▶ Exercise instructions
Begin at the line with "Task: Delete the Demetrius Corkery row" and output every line through the end of the records, exactly as given. Omit pictures.

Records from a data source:
= = = = =
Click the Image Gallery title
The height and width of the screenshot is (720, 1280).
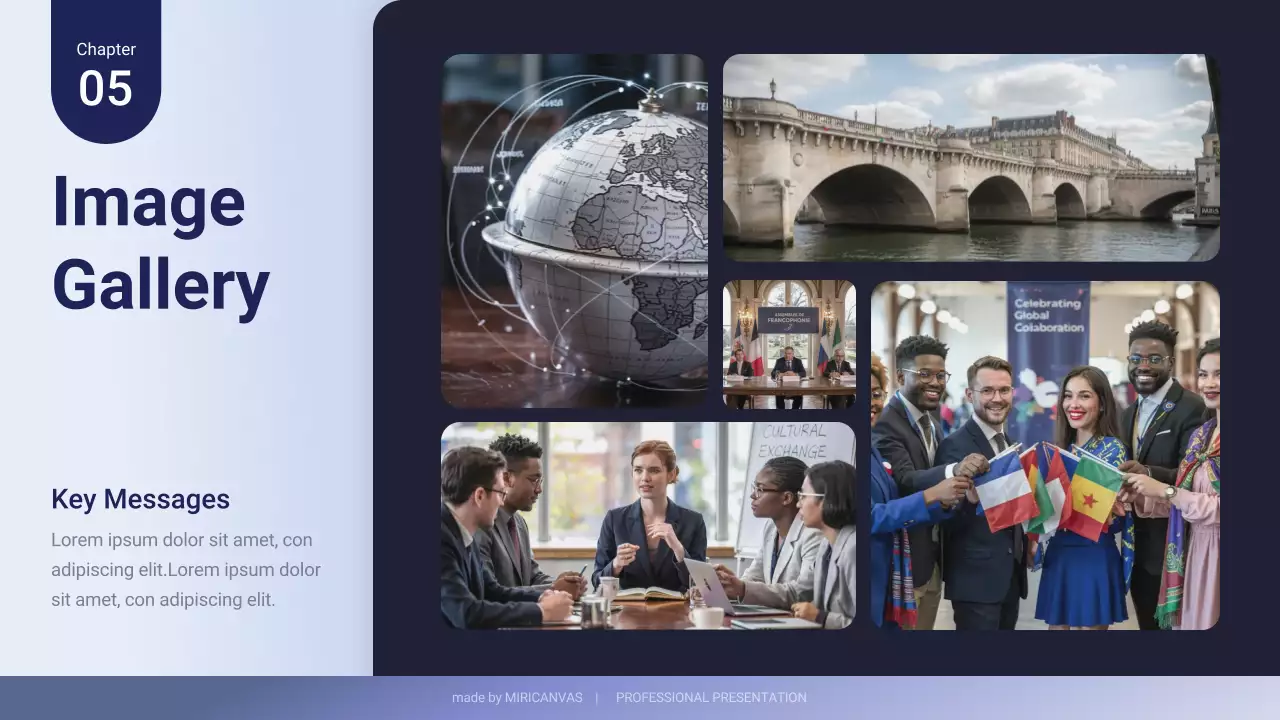tap(160, 243)
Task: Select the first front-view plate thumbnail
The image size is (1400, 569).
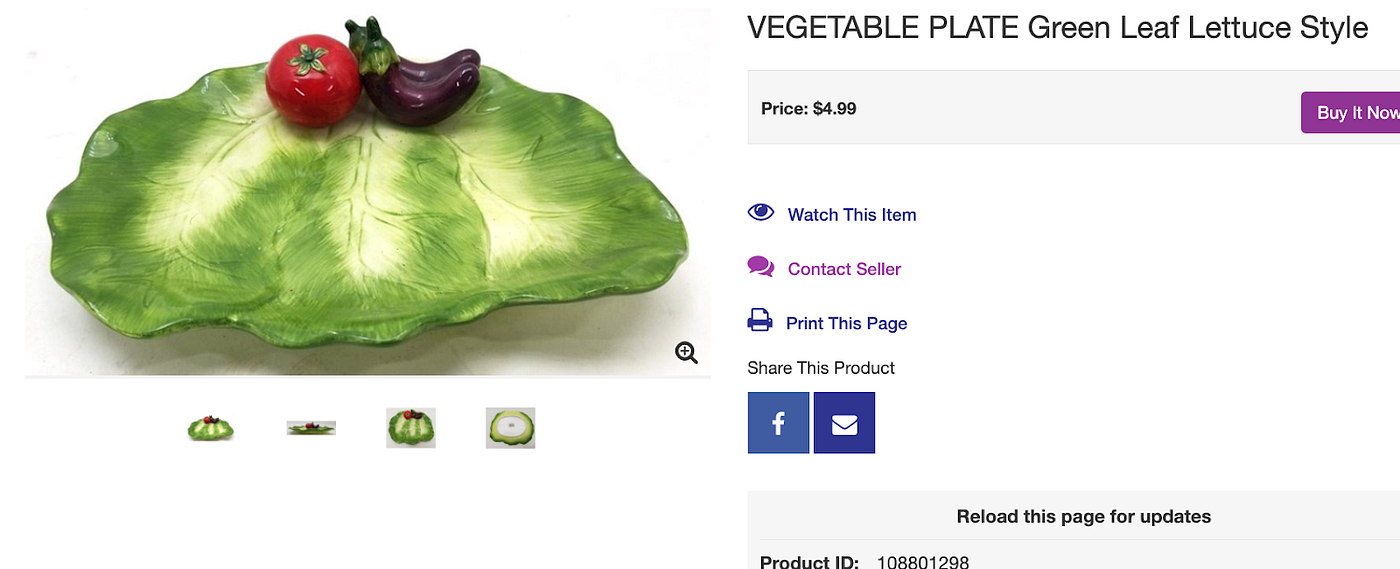Action: 210,428
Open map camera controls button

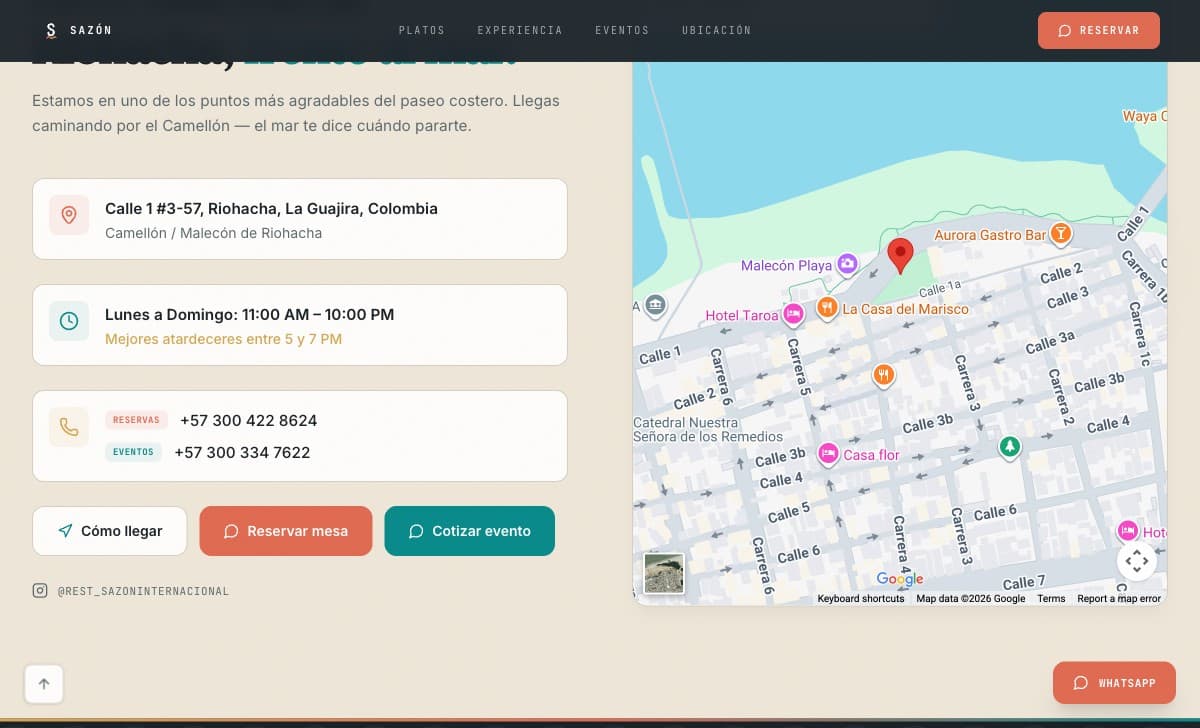[x=1137, y=561]
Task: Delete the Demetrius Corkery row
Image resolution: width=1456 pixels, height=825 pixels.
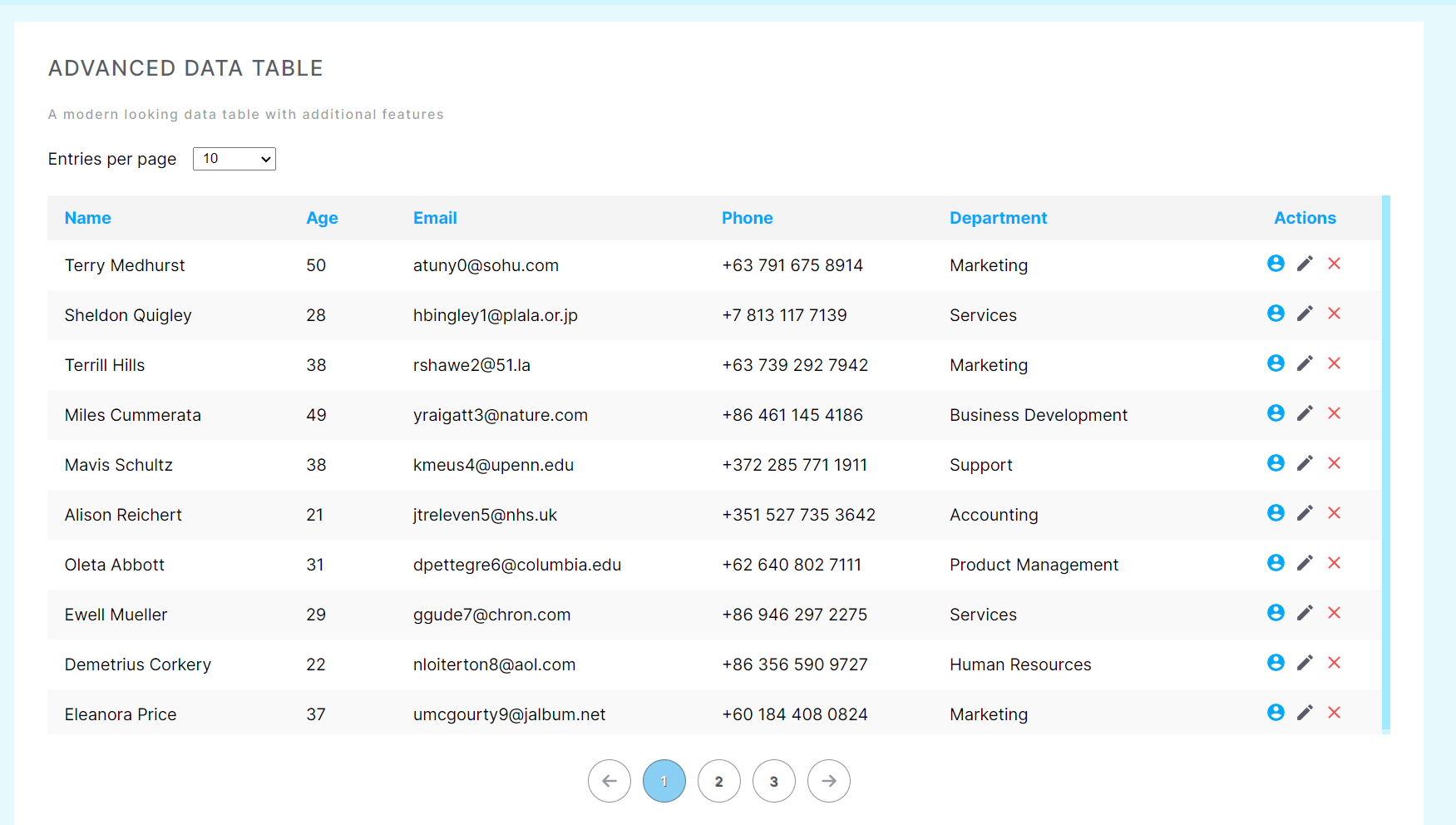Action: coord(1334,663)
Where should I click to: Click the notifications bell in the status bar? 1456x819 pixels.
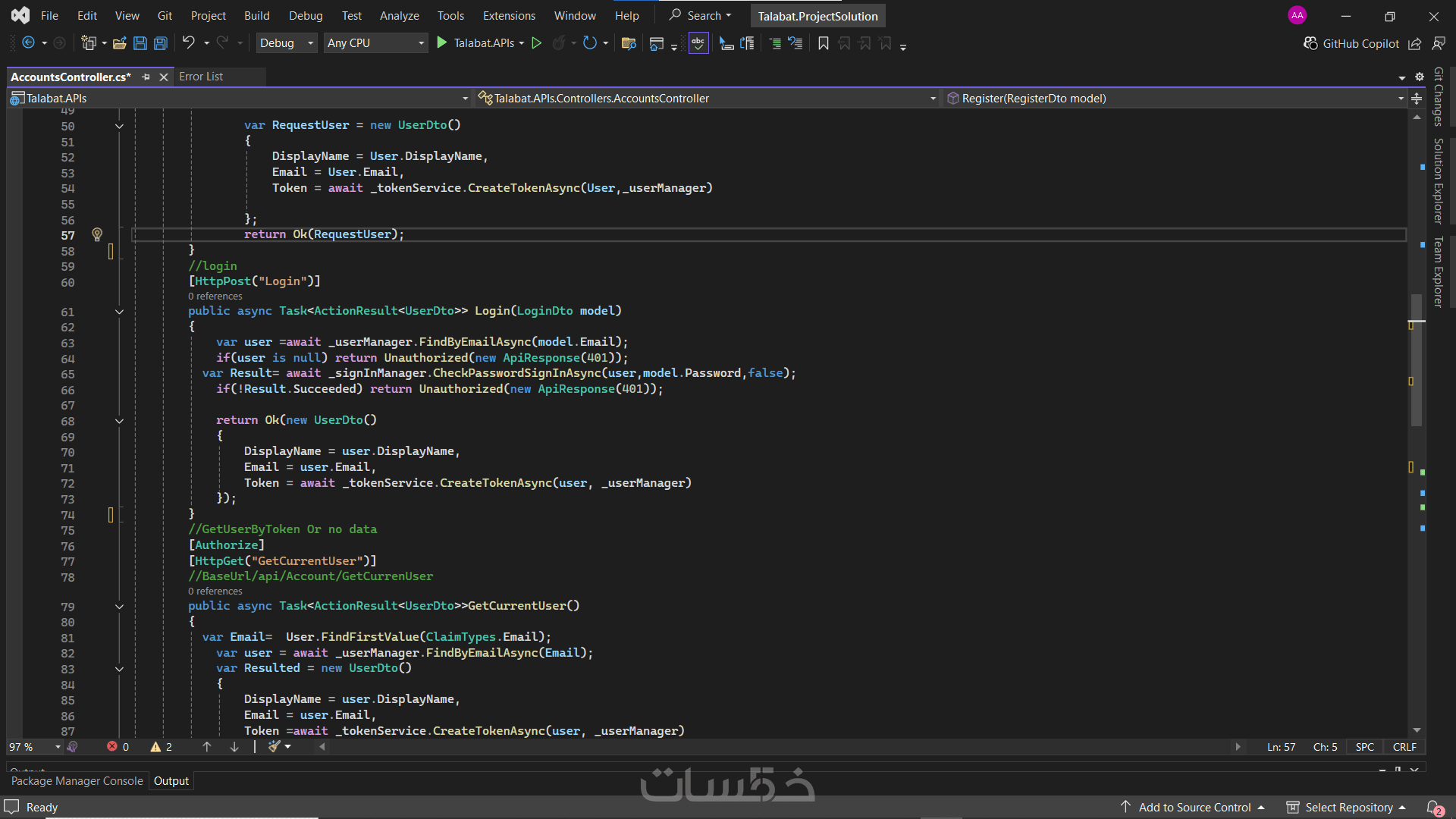(x=1434, y=808)
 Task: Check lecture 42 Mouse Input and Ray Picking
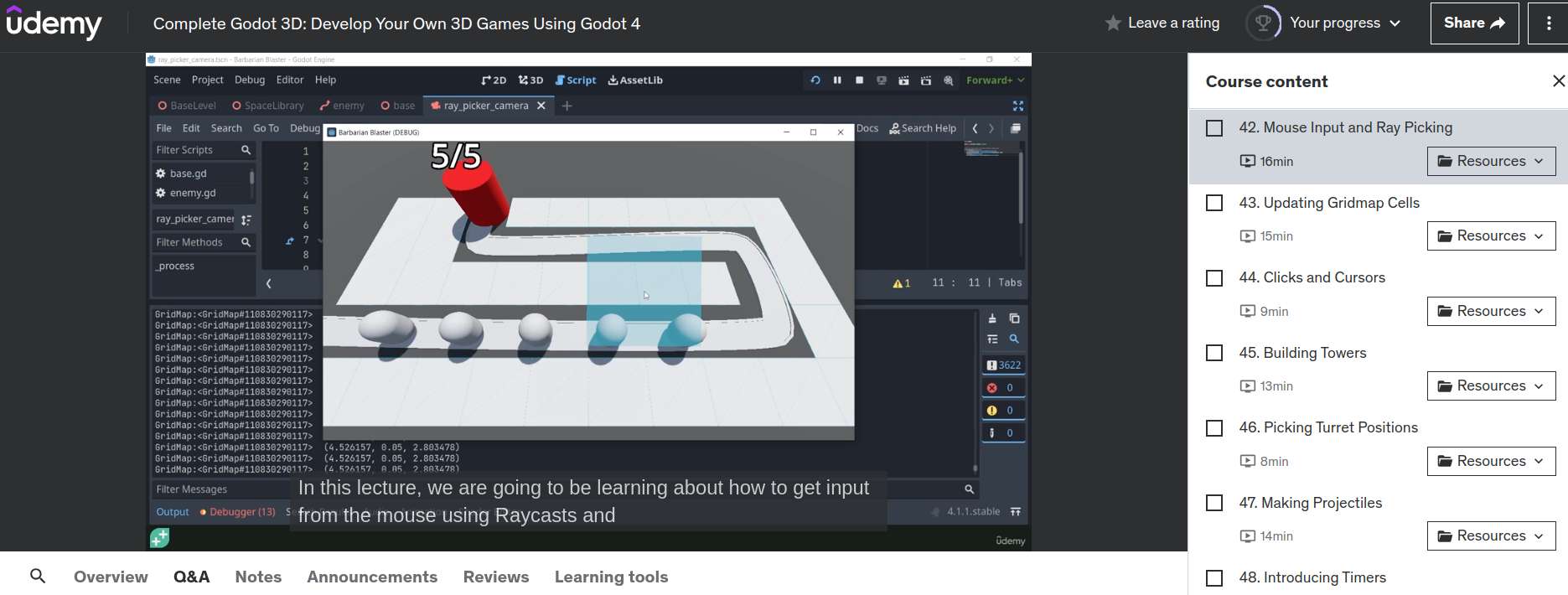(1214, 128)
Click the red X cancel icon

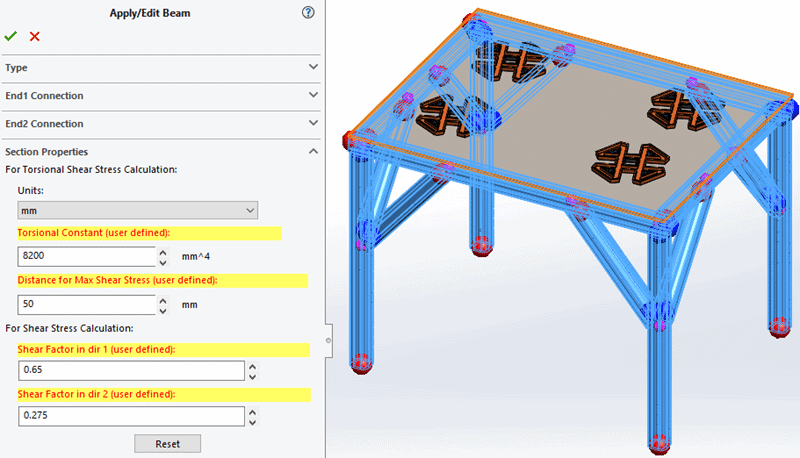point(35,36)
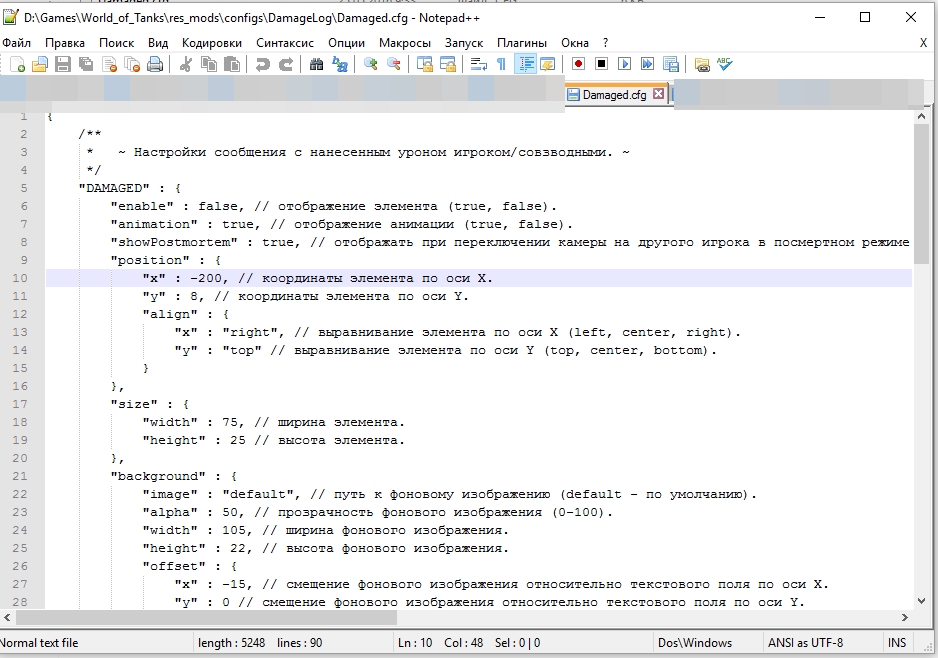Open the Кодировки menu
Screen dimensions: 938x658
(212, 42)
= = = = =
▶ Problem solution
Task: Delete the Demetrius Corkery row
Image resolution: width=1456 pixels, height=825 pixels.
Action: coord(1334,663)
Where should I click to: Click the notifications bell in the status bar? 1456x819 pixels.
(x=1434, y=808)
 Task: Check lecture 42 Mouse Input and Ray Picking
(1214, 128)
Click the red X cancel icon

point(35,36)
Open the Кодировки menu
Screen dimensions: 938x658
(212, 42)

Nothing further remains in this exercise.